First of all, I think necessary to highlight the strange “detached from time” feeling of the story: if not for small details, a car, a mobile phone, the story could have been well without time. Maybe it was the initial setting, a small French country village, or maybe it was the conservative society where they were living, but I had to double check more than once that I was not actually reading a recent past story. Actually, well into the story, the author specified the first past of the story was set in 1998, in a supposedly modern, and more liberal, society.

Ben is a 34 years old American college professor who is taking a sabbatical year in the French country to paint. He is looking for outdoor particular view and he rents a room from a couple of brother and sister. He is warned by the sister her brother, Jean-Yves, is a simpleton, and indeed, when he first meets the guy, he hardly believes the boy is 22 years old. Not only in body, but also in attitude Jean-Yves is “retarded”, almost like his growing was stopped somewhen before puberty.

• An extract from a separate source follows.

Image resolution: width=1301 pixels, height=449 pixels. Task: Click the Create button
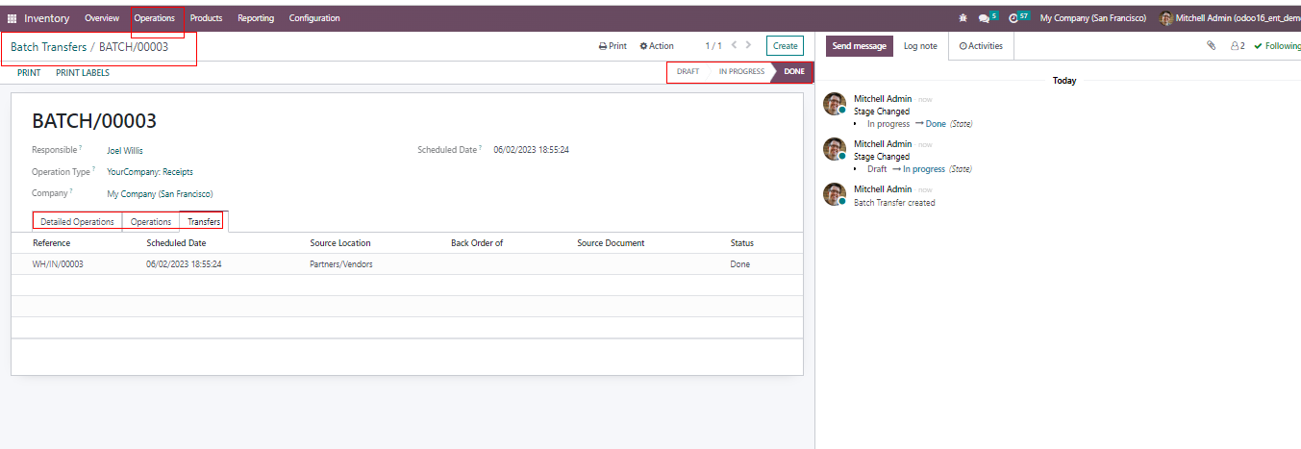coord(785,45)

With time, and care, Ben will learn that indeed Jean-Yves went through a tragic, and cruel, trauma when he was barely a kid, and Ben feared the damage was permanent. It was not, and Ben is the turning point in Jean-Yves’s lives, more or less another trauma, this time positive, that let the boy’s growth spurs again to reach its rightly fulfilment.

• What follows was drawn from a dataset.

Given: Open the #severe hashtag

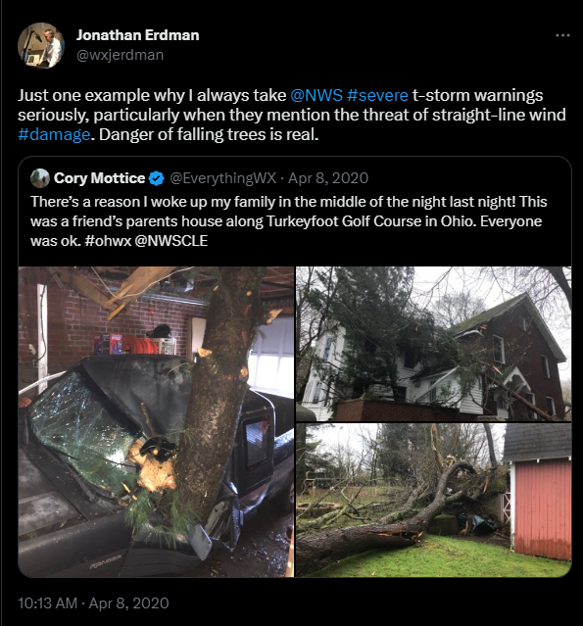Looking at the screenshot, I should (377, 95).
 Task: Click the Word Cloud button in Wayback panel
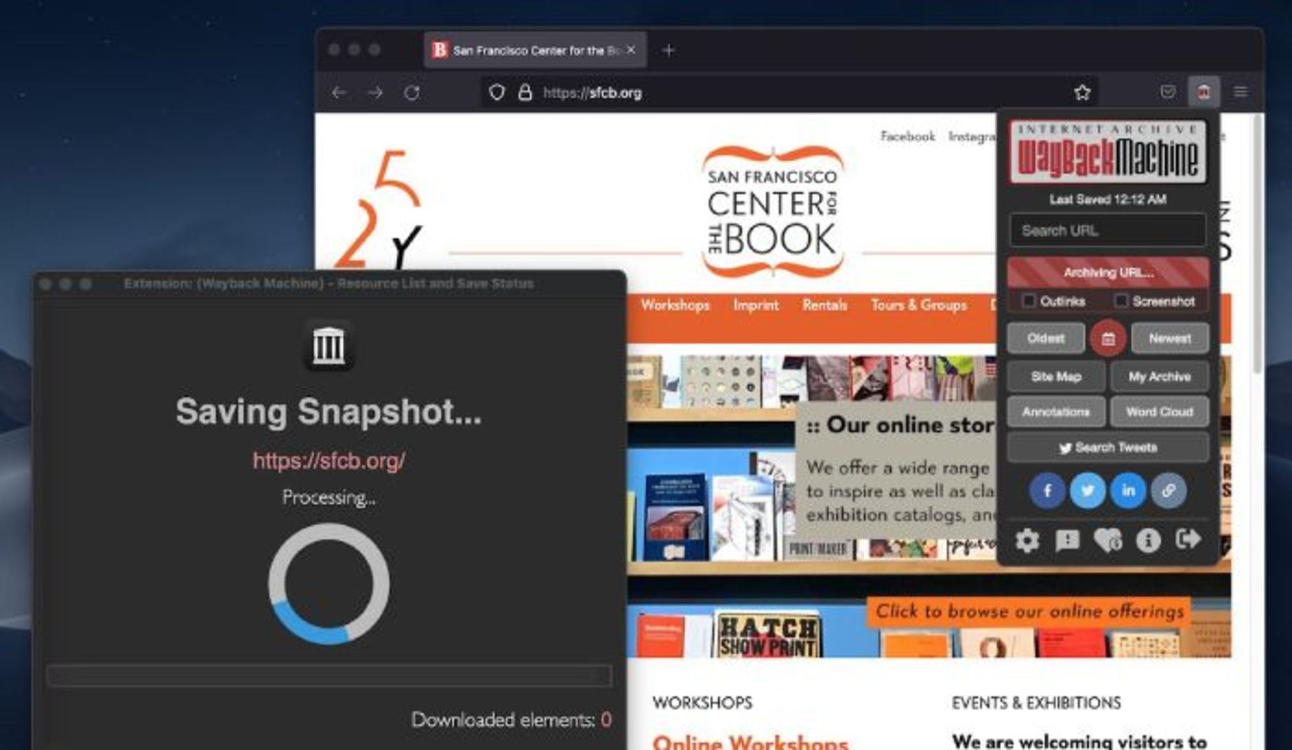pyautogui.click(x=1159, y=411)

And that is the other point that makes this novel original and against the common romance rule: you would think that, after being the reason why Jean-Yves was able to overcome the tragedy in his past, Ben would have done everything to be with him, right? And instead, when his sabbatical year comes to end, Ben is back to USA, leaving a still fragile Jean-Yves to fend for himself. Moreover, while it’s true that Jean-Yves seems to have built a life for himself, he also is always dreaming of when they will be back together, and instead Ben has almost forgotten his love for him, arriving even to consider to not going back as promised.

I think the author wanted to prove that love is a feeling you need to cultivate, but also that, if you really believe in it, everything is possible. I think that Ben was not really into Jean-Yves as the other man was; Ben was enthralled by the young boy, but he was clear from the beginning, Jean-Yves was not really his type. That is not the same for the grown man Jean-Yves will become, and that is probably the moment when the love story begun, at least for Ben’s point of view. This is probably the reason why I think I liked better Jean-Yves, I think he was the one who made everything possible, and in a way, he was the one who saved himself: Ben helped, but more like a prize candy for a boy, like the prize Jean-Yves knew he was getting if he managed to reach his goals.

As I told the story is complex and long, spanning more than 7 years, and you will live intensely beside these two men, seeing them grow and evolve, and I’m not referring only to Jean-Yves, on the contrary, I think Ben did a lot of growing himself, and sincerely, I didn’t like him so much at the beginning, he was aloof and even a little harsh, but I did like the man he was at the end of the story.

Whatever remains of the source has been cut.